La ricerca dei tartufi nel film è palese metafora della ricerca della felicità, tanto più preziosa quanto più difficile da trovare, proprio come il tartufo d’Alba detto “trifola” in dialetto piemontese. Scritto insieme all’attrice protagonista Ydalie Turk, vanta nelle location spettacolari, nella fotografia e nel sonoro i suoi punti forti. Impossibile non restare magneticamente attratti da quei paesaggi da fiaba, non innamorarsi dei suoni e delle meraviglie delle Langhe. Colpisce anche il progressivo cambio di tono del film, per la prima metà fondamentalmente molto da favola, salvo trasformarsi presto in una fiaba nera. Intanto perché il nonno sta male, non solo a livello di salute (mentale, soprattutto), ma anche di economia: una trifola di notevoli dimensioni potrebbe salvarlo dalla condizione economica critica in cui verte. La ricerca del tartufo perfetto diventa allora per la nipote una sorta di ossessione, specie quando – per un evento clou che non sveleremo – si troverà suo malgrado a confrontarsi con il mondo – in questo film, spietato – del commercio dei tartufi, fatto di aste e competizione ai massimi livelli, date le cifre esorbitanti. Sorprende trovare volti noti come Enzo Iachetti e Caterina Balivo come battitori d’asta, in una parte del film fortemente ancorata alla realtà, di stile a tratti documentaristico, come a dire che la favola è ormai altrove.
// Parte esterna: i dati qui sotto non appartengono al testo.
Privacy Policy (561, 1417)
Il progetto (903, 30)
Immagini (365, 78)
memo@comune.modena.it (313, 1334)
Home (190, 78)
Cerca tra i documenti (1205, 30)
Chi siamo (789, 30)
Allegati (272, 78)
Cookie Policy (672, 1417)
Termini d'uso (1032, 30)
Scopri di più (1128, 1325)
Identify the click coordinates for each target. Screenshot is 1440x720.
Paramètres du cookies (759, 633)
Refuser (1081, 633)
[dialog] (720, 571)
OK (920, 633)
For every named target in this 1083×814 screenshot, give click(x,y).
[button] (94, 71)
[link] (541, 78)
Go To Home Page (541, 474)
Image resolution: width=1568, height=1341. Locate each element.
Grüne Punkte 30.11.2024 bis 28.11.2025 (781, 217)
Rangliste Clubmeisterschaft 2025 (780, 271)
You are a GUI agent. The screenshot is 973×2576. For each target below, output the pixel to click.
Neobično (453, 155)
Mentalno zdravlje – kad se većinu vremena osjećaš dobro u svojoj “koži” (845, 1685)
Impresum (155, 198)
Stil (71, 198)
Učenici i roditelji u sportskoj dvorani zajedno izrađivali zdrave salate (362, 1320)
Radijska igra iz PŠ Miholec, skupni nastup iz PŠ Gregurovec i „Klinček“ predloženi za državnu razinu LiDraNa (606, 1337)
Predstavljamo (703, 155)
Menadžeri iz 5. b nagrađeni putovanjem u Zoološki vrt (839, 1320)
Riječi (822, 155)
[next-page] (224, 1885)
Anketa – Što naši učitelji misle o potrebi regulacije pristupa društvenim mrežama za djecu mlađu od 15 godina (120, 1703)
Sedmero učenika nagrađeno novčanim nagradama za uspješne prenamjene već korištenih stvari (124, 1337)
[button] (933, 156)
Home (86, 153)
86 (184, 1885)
La regia di Fabbro sa sorprendere, osa alcuni movimenti inaspettati, propone la soggettiva di un cane (Birba, esperto cercatore di tartufi) e mostra tutta l’intenzione di voler celebrare le Langhe e le loro storie. Non a caso il film è dedicato a tutte le persone delle Langhe che “hanno condiviso la loro storia”. Una storia davvero unica da una parte – di ricerca dei tartufi si occupa poco e niente il nostro cinema -, dall’altra già vista e con trovate di sceneggiatura non propriamente originali. Sa tuttavia lasciare il segno, mostra uno stile e una potenza visiva che restano impressi e sul finale mescola amarezza e incanto, mostrando al pubblico ciò che favolisticamente poteva essere e ciò che amaramente è stato, sottolineando come il calore della ritrovata unione familiare batta inevitabilmente il più pregiato dei tartufi.